FIG. 7 is a reproduction start instruction generated when the user presses the reproduction start switch (not shown) of the panel switch 2 when the mode 1) constant read rate in the normal reproduction mode is designated. It is a flowchart which shows the procedure of an event process, and is one process in the switch process of said step S6.

In the figure, first, the user specifies a desired phrase, that is, a loop portion (step S31).
And the division points of the designated phrase are fetched (step S32). Here, the acquisition of dividing points is
For example, in the designated loop portion, the address of the waveform data on the division point (address of the waveform memory 21) is set to the R
This means storing in the work area of AM7. As described above, in the present embodiment, the sound source circuit 17 takes in the division points so that the tone waveform is processed (reproduced) with the partial waveform divided at each division point as one unit. Because.

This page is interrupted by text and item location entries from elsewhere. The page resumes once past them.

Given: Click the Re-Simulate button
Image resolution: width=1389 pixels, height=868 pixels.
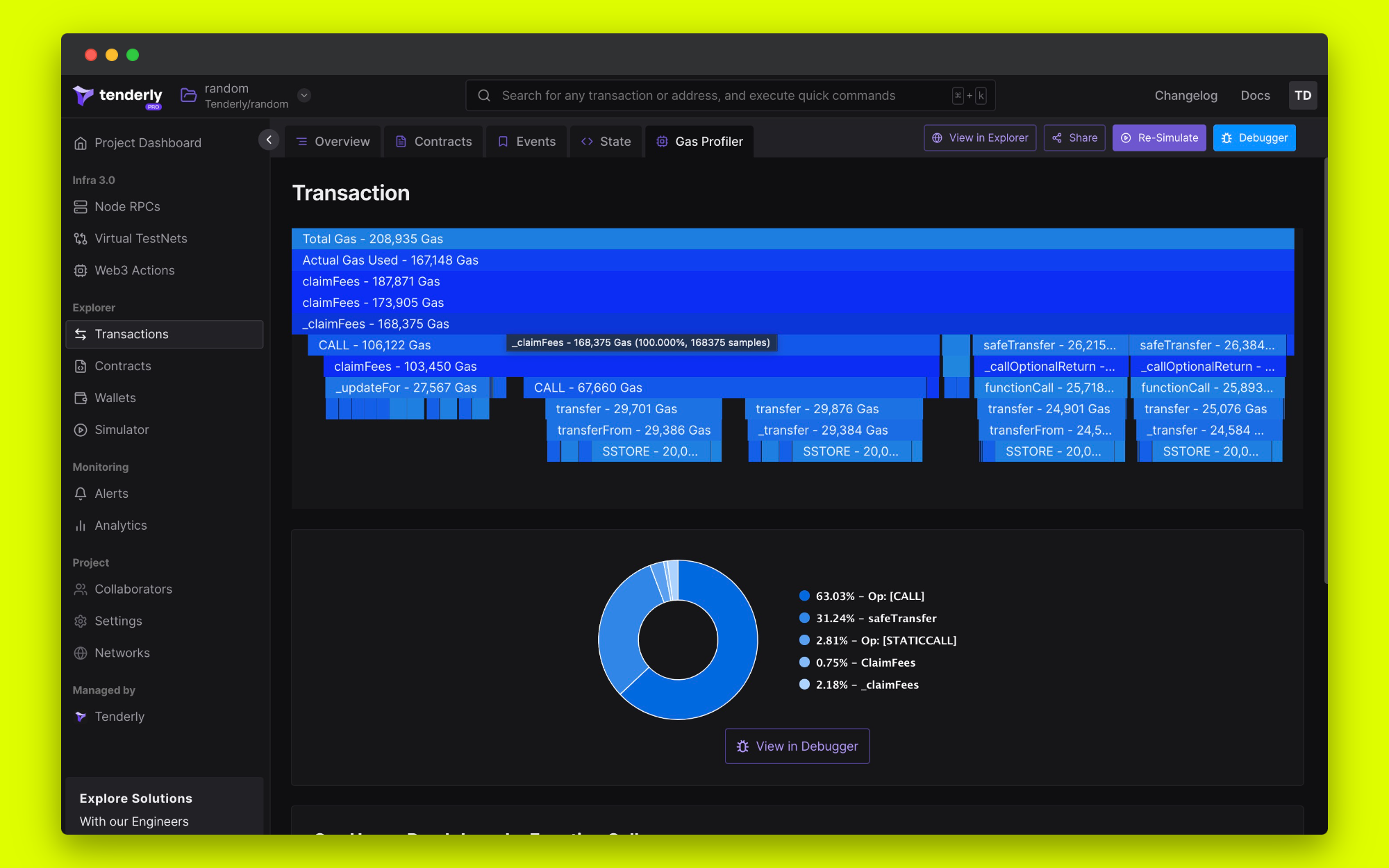Looking at the screenshot, I should tap(1158, 137).
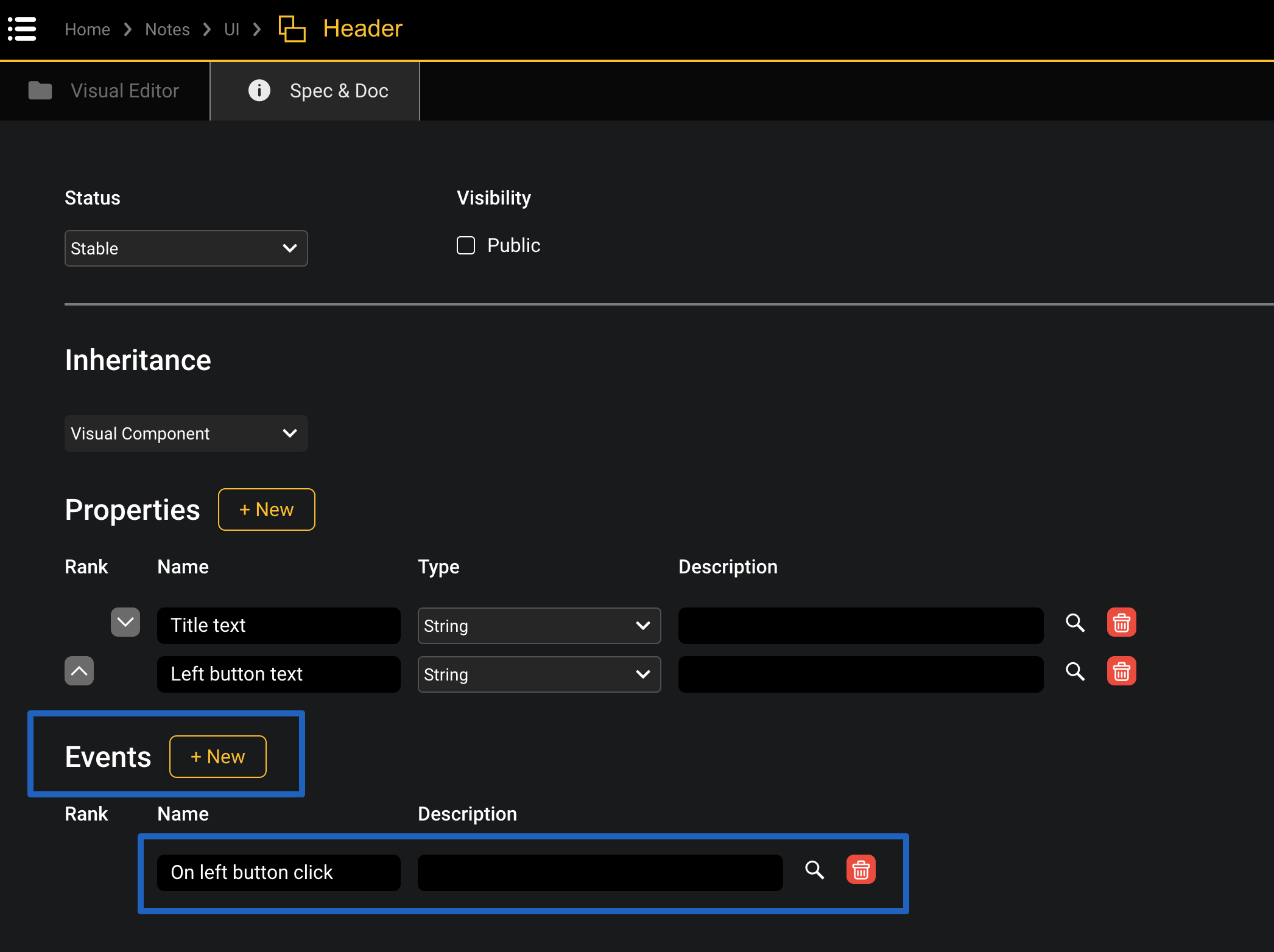This screenshot has width=1274, height=952.
Task: Delete the On left button click event
Action: 860,870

Then, the reproduction of the first partial waveform of the specified phrase is started (step S33). Specifically, the tone generator circuit 17 makes various settings so as to read and reproduce the first partial waveform.

Then, in order to detect the beat timing, the soft counter CNT secured on the RAM 7 is reset ("0"), and at the same time, the interrupt timer for activating the timer interrupt processing described below, that is, the above-mentioned After the timer 8 is started (step S34), the main reproduction start instruction event process is ended.

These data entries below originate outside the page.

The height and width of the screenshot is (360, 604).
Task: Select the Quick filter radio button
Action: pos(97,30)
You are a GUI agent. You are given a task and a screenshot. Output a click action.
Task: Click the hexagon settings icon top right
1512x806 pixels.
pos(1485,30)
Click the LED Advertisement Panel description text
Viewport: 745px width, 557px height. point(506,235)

FIG. 8 shows the procedure of the timer interrupt process which is activated each time the timer 8 started in step S34 measures a predetermined time (in this embodiment, a time set according to the tempo). It is a flowchart shown. In this timer interrupt processing, a phrase designated by the user, that is, a loop portion is loop-read to reproduce a musical tone waveform.

In the figure, first, the counter CNT is incremented by "1" (step S41).

Next, from the count value of the counter CNT, it is determined which timing the musical tone waveform is currently being reproduced (step S42), and it is determined whether the timing is the beat timing (step S43). .
Here, the reason why the beat timing can be determined by checking the value of the counter CNT is that this timer interrupt is generated in synchronization with the tempo and the counter CNT is being counted during the timer interrupt.

If the current reproduction timing is the beat timing in step S43, then the step S3
Similarly to 3, the reproduction of the next partial waveform is started (step S44), and it is determined whether or not the partial waveform is the last one of the designated phrases (step S45).

In step S45, when the partial waveform to be reproduced is the last one in the phrase, the partial waveform to be reproduced next is set to return to the first one in the phrase (step S46), and then this timer is set. Terminate the interrupt process.

On the other hand, if it is determined in step S43 that the current reproduction timing is not the beat timing, or if the partial waveform whose reproduction has been started is not the last one of the phrases in step S45, this timer interrupt processing is immediately terminated.

By changing the determination of the beat timing in step S43 as follows, the reproduction start instruction event process when the mode 1) constant read rate of the swing reproduction mode is designated is realized. be able to.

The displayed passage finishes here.